Everton's Midfield Is a House of Cards Built on Past Reputations
Watch Everton for ninety minutes and you might mistake their midfield for a functional unit. Idrissa Gueye breaks up play, Amadou Onana charges forward, James Garner circulates. The numbers are respectable. Yet beneath the surface, a structural rot is slowly undermining every aspect of Sean Dyche’s game plan.
The Illusion of Defensive Solidity
Everton’s midfield wins the ball back, but they do so in areas that don’t matter. Their pressing triggers are late, their recoveries often come deep inside their own half. Compare them to a true disruptor like Crystal Palace’s Cheick Doucouré: Palace’s midfield wins possession 12 metres higher up the pitch on average, leading directly to transition chances. Everton’s low-block recovery is a symptom, not a strength.
The data backs this up. Everton rank in the bottom five for shots generated after regains, and their passing sequence length — the number of passes before a shot — is the third-longest in the division. Their midfield wins the ball but lacks the craft to turn defence into attack. It’s all brake, no throttle.
Idrissa Gueye: The Past Is Not a Strategy
Gueye was a magnificent destroyer in his first spell. Now he is a player who, at 35, has lost half a yard of acceleration. His tackle volume has dropped 30% since 2020, and his passing — always limited — has become positively conservative. He completes 91% of his passes but 88% are sideways or backwards. In the modern Premier League, a midfielder who cannot pass progressively is a liability.
The consequences ripple outward. Onana is forced to do the dirty work he is not suited for, roaming deeper to compensate. Garner, the supposed metronome, ends up playing five-yard passes to centre-backs because Gueye offers no forward angle. The result is a midfield that is technically proficient but strategically sterile.
Three Specific Flaws That Doom Everton’s Engine Room
- Lack of vertical passing: Everton’s midfield attempts fewer than 12 forward passes into the final third per 90, the lowest in the division. Without this, Dominic Calvert-Lewin becomes an isolated spectator.
- Transition vulnerability: When Everton lose possession, their midfield offers no screen. Gueye’s lack of recovery speed means quick opponents — think Jarrod Bowen or Eberechi Eze — can run straight at the back four.

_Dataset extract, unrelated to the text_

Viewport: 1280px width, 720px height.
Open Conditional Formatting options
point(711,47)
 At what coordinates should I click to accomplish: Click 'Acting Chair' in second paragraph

- Stagnant movement: The trio rarely rotates or draws opponents out of shape. Onana is the only one who carries the ball, but his dribbling success rate is a meagre 48%.
The Counter-Argument: Dyche Knows What He’s Doing
Supporters will point to Everton’s defensive record: fourteenth in expected goals against is not disastrous. But that masks a schedule that has seen them face only three of the current top eight. When they did meet Brighton — a side that exploits rigid midfields — they conceded four goals in 45 minutes. The system works only against teams that cannot punish its static nature.
The rebuttal is simple: Dyche has built a bunker, not a fortress. The midfield is designed to survive, not to thrive. In a league where even Burnley are fielding progressive technical players, Everton’s approach is a decade out of date. It’s the tactical equivalent of bringing a knife to a drone fight.
Verdict: Everton Will Finish 15th Unless They Sell and Rebuild Midfield in January
By February, if Everton still field a midfield three of Gueye-Onana-Garner with an average age of 28, they will be out of the FA Cup by the third round, win six of their remaining 16 league games, and finish 15th. The only path to something better is to cash in on Onana — whose reputation exceeds his output — and reinvest in a ball-progressor who can unlock the possession they win. Otherwise, this team is a static, predictable, relegation-battling unit in disguise.